▶ [INSTRUCTIONS FOR THE TASK] Report every line from the material that contains the word "chevron".

▶ [RECORDS PROVIDED]
══════════════════════════════

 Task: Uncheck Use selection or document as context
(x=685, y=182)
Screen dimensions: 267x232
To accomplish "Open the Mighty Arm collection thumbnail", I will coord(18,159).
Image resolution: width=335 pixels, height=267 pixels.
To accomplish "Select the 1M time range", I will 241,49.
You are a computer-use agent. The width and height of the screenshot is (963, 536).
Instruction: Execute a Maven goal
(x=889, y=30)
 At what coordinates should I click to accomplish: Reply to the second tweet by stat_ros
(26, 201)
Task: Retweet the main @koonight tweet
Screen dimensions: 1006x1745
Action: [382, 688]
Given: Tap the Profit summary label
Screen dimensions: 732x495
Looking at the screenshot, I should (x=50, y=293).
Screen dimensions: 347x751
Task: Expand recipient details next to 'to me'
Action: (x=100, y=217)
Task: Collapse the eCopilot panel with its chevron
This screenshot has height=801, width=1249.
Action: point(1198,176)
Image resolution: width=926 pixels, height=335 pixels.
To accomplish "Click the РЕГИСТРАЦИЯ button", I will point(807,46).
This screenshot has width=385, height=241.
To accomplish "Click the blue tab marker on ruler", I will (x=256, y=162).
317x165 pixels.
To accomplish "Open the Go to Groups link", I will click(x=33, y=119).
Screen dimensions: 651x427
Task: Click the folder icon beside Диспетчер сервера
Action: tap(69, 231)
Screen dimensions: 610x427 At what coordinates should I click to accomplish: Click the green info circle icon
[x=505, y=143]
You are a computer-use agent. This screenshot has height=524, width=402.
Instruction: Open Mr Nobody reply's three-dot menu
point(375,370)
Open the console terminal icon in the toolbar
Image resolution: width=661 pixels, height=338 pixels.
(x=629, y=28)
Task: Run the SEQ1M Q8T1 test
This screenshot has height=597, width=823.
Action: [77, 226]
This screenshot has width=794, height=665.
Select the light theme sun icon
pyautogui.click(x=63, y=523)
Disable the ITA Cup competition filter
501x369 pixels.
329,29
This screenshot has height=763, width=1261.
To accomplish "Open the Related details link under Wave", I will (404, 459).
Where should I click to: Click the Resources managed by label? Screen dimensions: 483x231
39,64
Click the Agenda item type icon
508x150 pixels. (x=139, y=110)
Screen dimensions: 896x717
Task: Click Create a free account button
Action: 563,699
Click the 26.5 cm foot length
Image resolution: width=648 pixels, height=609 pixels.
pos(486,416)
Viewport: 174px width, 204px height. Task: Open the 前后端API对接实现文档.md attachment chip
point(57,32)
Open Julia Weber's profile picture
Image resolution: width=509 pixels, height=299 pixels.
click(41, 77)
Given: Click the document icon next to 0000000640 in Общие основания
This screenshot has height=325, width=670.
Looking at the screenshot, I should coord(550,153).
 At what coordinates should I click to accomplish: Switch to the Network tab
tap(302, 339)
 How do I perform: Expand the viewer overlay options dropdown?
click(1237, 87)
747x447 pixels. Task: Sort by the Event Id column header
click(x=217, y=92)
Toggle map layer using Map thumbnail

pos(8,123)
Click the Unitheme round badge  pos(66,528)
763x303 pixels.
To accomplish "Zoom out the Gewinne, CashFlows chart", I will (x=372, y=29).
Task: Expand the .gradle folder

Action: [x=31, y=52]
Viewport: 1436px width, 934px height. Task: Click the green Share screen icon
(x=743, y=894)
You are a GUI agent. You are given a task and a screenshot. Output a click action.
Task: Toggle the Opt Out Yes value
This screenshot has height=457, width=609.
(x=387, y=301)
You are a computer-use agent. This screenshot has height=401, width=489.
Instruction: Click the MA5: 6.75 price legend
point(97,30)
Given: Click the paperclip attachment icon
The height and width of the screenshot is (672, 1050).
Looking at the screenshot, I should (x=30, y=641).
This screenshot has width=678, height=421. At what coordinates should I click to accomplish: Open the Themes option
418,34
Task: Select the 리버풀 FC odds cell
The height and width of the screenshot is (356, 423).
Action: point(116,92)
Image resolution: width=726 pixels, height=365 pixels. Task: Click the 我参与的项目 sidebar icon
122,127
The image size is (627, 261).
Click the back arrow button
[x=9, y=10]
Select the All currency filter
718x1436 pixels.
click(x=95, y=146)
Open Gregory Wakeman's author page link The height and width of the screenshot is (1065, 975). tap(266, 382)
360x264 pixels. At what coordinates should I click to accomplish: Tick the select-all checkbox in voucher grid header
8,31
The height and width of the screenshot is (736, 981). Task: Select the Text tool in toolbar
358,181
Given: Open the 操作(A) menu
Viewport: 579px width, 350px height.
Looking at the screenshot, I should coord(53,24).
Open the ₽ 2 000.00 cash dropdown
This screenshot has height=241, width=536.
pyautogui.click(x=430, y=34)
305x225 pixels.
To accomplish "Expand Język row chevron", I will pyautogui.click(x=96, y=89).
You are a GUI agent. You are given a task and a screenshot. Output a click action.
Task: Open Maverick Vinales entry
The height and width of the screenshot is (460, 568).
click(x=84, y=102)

══════════════════════════════

▶ [WRITTEN RESPONSE]
Task: Collapse the eCopilot panel with its chevron
To accomplish "Expand Język row chevron", I will pyautogui.click(x=96, y=89).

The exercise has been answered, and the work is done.